Adaptation and Authority: Some Thoughts on Amazon’s Wheel of Time

I only managed to watch a handful of episodes of HBO’s Game of Thrones when it initially aired and have since seen a handful of partial episodes when my partner puts it on around the house.

This may come as a surprise given my affection for all things fantasy. While I can appreciate that the show is well-done, with good acting and investment in scenery, too much of what appeared on screen jarred with the story as it appeared in my head. In this sense, my deep investment in the books, which goes back more than a decade when the show came out (I started reading them in middle school), served as a barrier to my enjoyment of the show.

Of course, it didn’t help that I was what one might call hasty at that stage of my life and the adaptation lay in part behind a three-part rant about Hollywood that I posted to this blog.

In the aftermath of that experience I vowed that I simply wouldn’t watch adaptations of books I like. I don’t bear the projects any ill-will, but watching them made me unhappy and made the experience less pleasant for those around me.

Live and let live, I figured.

In the years since then, I have largely avoided such adaptations. I enjoyed the recent Dune film, but I read the book relatively late and so don’t have the same realtionship with it. Further, it is a story that is heavy on setting, atmosphere, and ideas and relatively light on plot and character. (For what it is worth, I also thought that the weakest point of the film was the characterization of the side characters who are the ones I gravitated toward in the book.) I suspect, for similar reasons, that I would enjoy the Foundation adaptation on Apple TV+ that I haven’t watched becuase I don’t have an account. Likewise, I have enjoyed the Expanse series on Amazon, but, since I watched the series before reading the books, I am getting to appreciate the world of the series expanding in complexity rather than collapsing.

Supplied data
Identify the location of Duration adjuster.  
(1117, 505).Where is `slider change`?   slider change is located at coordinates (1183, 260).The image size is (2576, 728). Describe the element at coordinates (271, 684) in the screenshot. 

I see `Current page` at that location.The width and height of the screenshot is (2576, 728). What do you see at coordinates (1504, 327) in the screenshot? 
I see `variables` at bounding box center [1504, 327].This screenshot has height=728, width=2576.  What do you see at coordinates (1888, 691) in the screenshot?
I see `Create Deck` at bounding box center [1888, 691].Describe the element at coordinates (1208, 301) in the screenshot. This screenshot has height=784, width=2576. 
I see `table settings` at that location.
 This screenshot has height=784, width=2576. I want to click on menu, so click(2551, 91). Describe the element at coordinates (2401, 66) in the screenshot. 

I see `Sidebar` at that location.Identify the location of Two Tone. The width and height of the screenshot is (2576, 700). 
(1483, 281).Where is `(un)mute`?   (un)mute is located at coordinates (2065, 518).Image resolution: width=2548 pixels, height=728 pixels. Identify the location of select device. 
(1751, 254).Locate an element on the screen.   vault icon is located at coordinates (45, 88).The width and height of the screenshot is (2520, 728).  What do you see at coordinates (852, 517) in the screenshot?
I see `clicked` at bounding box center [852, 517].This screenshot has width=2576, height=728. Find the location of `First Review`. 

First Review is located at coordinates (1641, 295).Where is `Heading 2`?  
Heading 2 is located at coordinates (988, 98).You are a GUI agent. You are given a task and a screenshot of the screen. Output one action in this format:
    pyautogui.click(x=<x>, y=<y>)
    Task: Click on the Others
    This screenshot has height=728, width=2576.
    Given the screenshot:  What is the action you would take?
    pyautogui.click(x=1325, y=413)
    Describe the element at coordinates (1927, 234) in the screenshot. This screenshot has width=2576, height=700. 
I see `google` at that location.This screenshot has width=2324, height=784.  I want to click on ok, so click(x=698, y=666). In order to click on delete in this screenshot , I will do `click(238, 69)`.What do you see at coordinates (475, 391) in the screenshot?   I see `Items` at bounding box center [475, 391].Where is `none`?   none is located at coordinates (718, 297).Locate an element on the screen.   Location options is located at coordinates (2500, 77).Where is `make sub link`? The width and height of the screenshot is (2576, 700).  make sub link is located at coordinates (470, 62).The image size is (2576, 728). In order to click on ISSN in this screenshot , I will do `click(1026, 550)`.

Request
Copy out the essay starting at the words "In the aftermath" and stopping after "live, I figured.", and swap "unhappy" for "miserable".

Solution to the exercise
In the aftermath of that experience I vowed that I simply wouldn’t watch adaptations of books I like. I don’t bear the projects any ill-will, but watching them made me miserable and made the experience less pleasant for those around me.

Live and let live, I figured.